Redshift - Execute

Overview

You can use the Redshift Execute Snap to execute arbitrary SQL queries. It executes DML (SELECT, INSERT, UPDATE, DELETE) type statements. This Snap works best with single queries.

This is a Write-type Snap.
Works in Ultra Tasks

Prerequisites

A valid Redshift Account with the required permissions.

Limitations

If you use the PostgreSQL driver (org.postgresql.Driver) with the Redshift Snap Pack, it could result in errors if the data type provided to the Snap does not match the data type in the Redshift table schema. Either use the Redshift driver (com.amazon.redshift.jdbc42.Driver) or use the correct data type in the input document to resolve these errors.

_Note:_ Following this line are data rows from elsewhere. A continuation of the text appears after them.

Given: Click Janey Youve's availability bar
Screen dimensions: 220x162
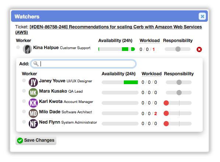Looking at the screenshot, I should 120,82.
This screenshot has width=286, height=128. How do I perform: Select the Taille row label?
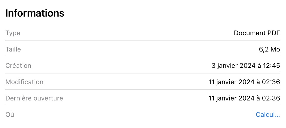13,49
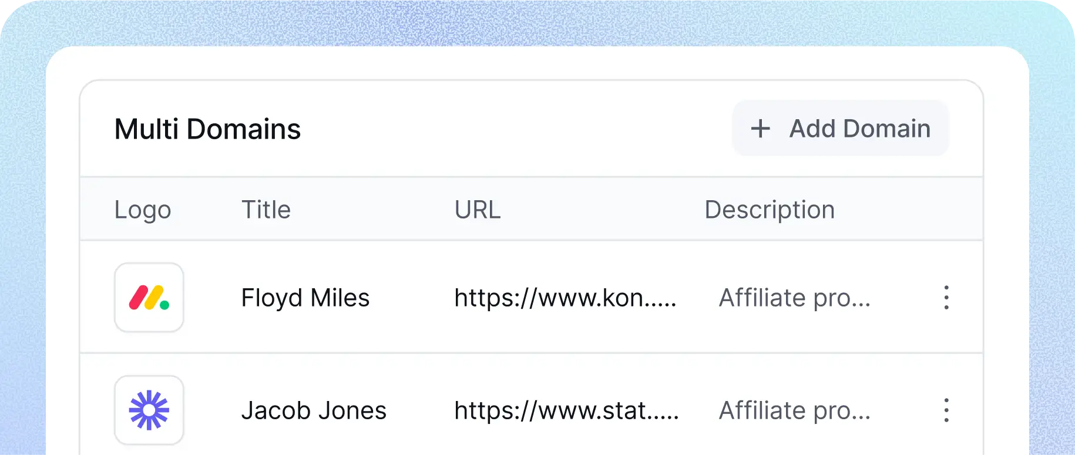
Task: Open the https://www.kon link
Action: (x=549, y=298)
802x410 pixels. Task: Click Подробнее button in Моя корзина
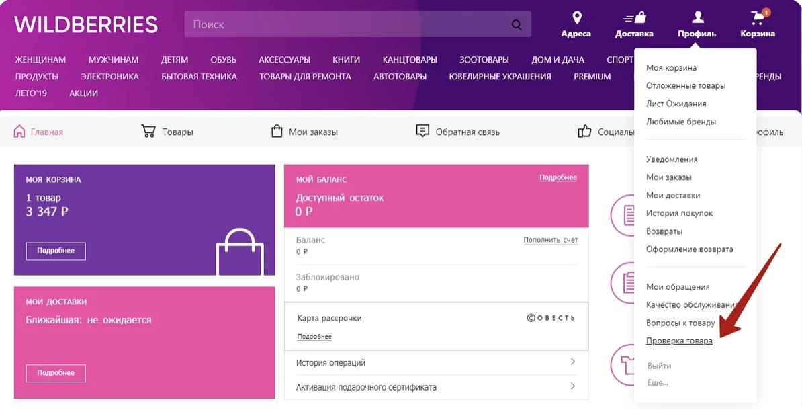coord(56,251)
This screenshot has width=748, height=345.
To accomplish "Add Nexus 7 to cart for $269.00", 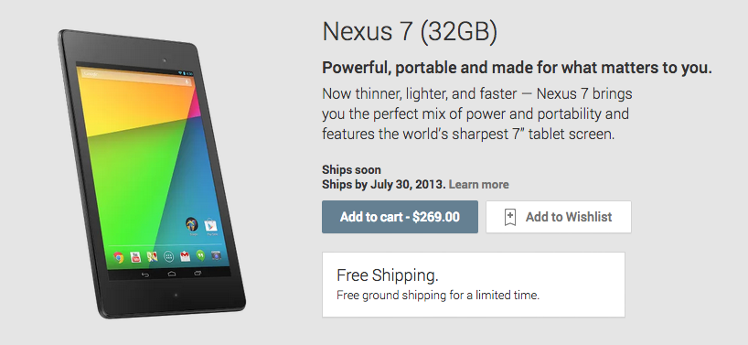I will [400, 217].
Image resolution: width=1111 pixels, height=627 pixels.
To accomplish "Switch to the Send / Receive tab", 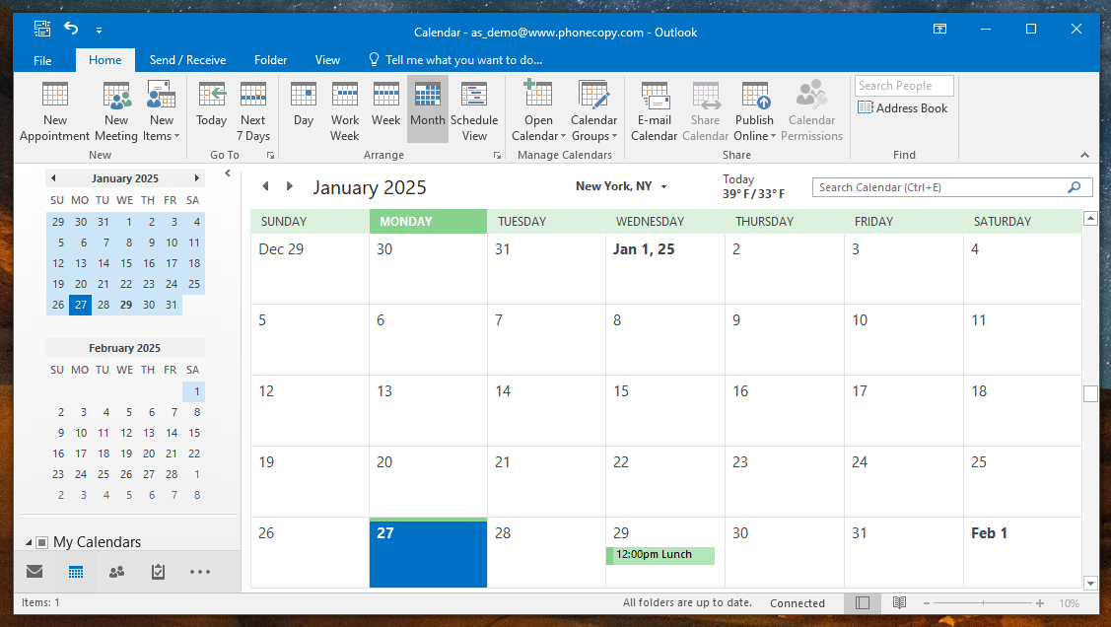I will tap(187, 60).

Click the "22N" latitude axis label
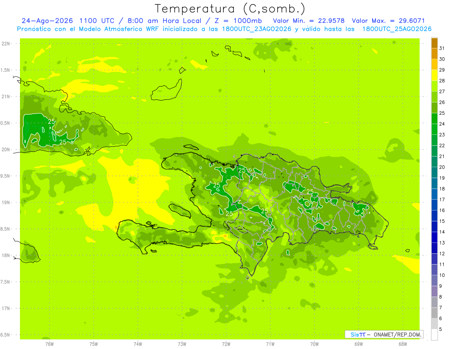(x=6, y=44)
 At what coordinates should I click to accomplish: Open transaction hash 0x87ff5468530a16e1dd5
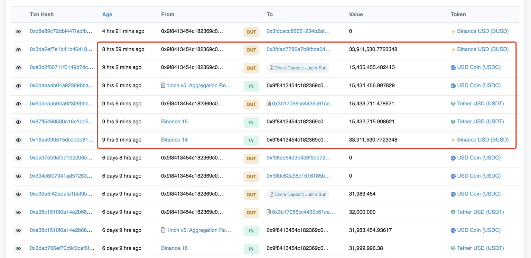point(62,122)
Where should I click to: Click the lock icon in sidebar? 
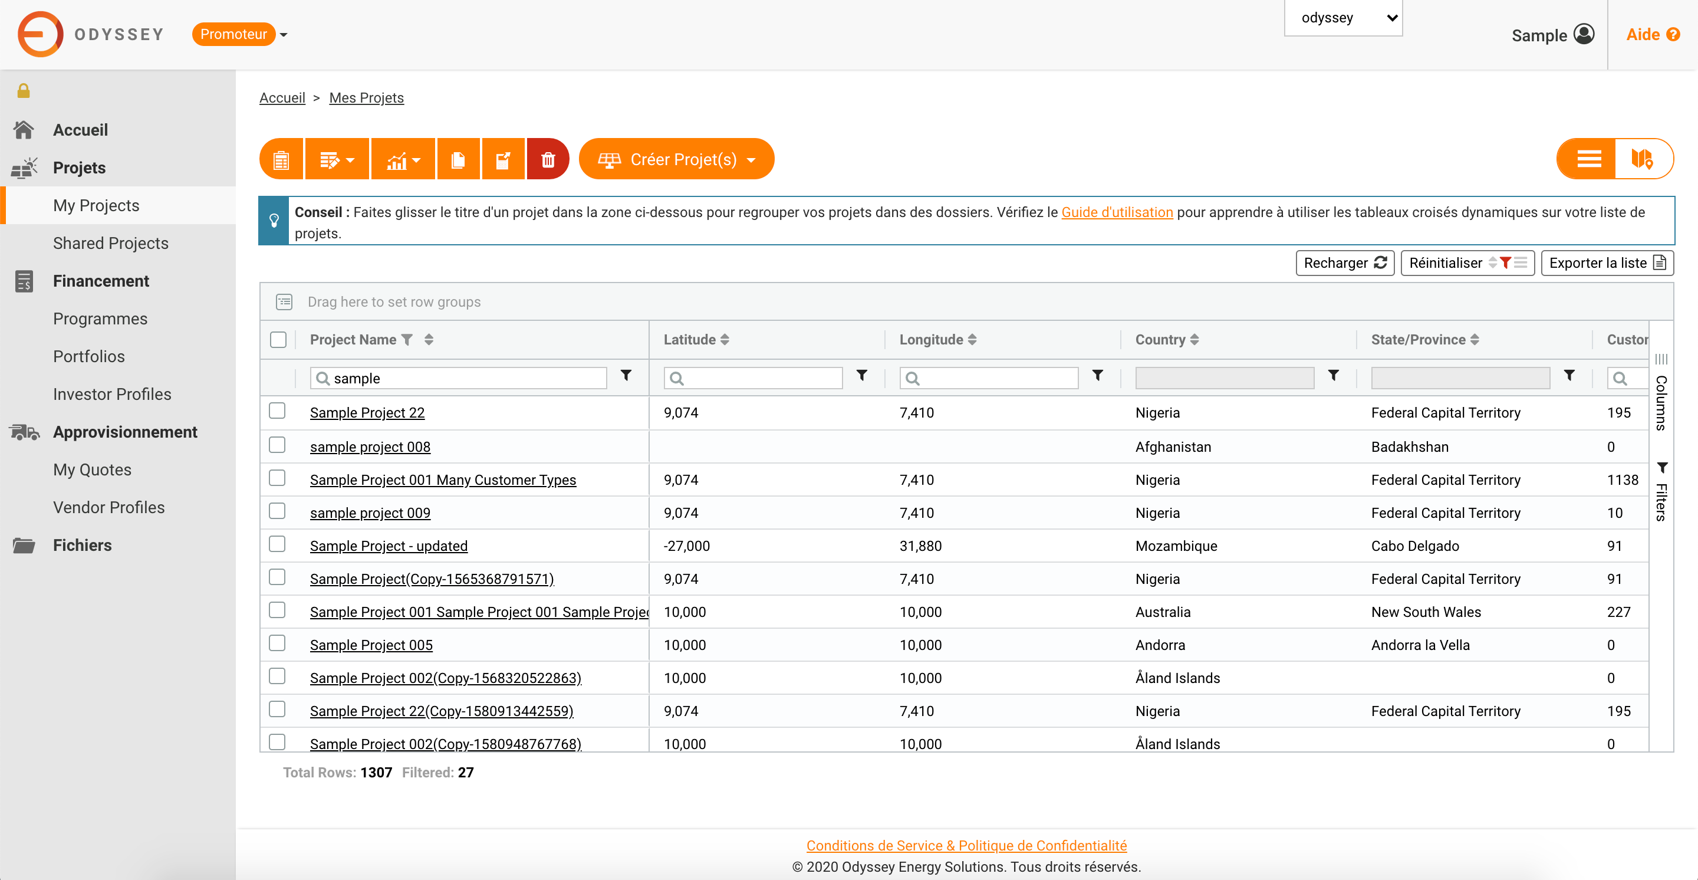pyautogui.click(x=24, y=91)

When the SQL statement property is an expression, the pipeline parameters are shown in the suggest, but not the input schema.
Multiple queries might not work, because the underlying JDBC driver does not support multiple queries. We recommend you to use the Redshift - Multi Execute Snap for running multiple queries.

Behavior Change

Starting from the main22460 version, when you enable the Pass through property in the Execute Snaps, the Snap execution does not stop even when SQL exceptions occur. Instead, the Snap routes the exceptions to the error view while continuing to process other SQL queries.

For example, in a Pipeline with an upstream Snap providing five input documents to the Execute Snap configured to perform INSERT operations:

If the second INSERT operation results in an SQL exception, the Execute Snap routes that exception to the error view.
The Snap continues processing and successfully completes the remaining three INSERT operations.

Snap views


Type	Description	Examples of upstream and downstream Snaps
Input	Document
Output	Document	Mapper JSON Formatter File Writer
Learn more about Error handling.

Examples

Execute Custom SQL Statements: Execute custom SQL statements in Redshift database
Invoke Stored Procedures in Redshift: Invoke stored procedures in Redshift database

Snap settings

Note: Learn about the common controls in the Snap settings dialog.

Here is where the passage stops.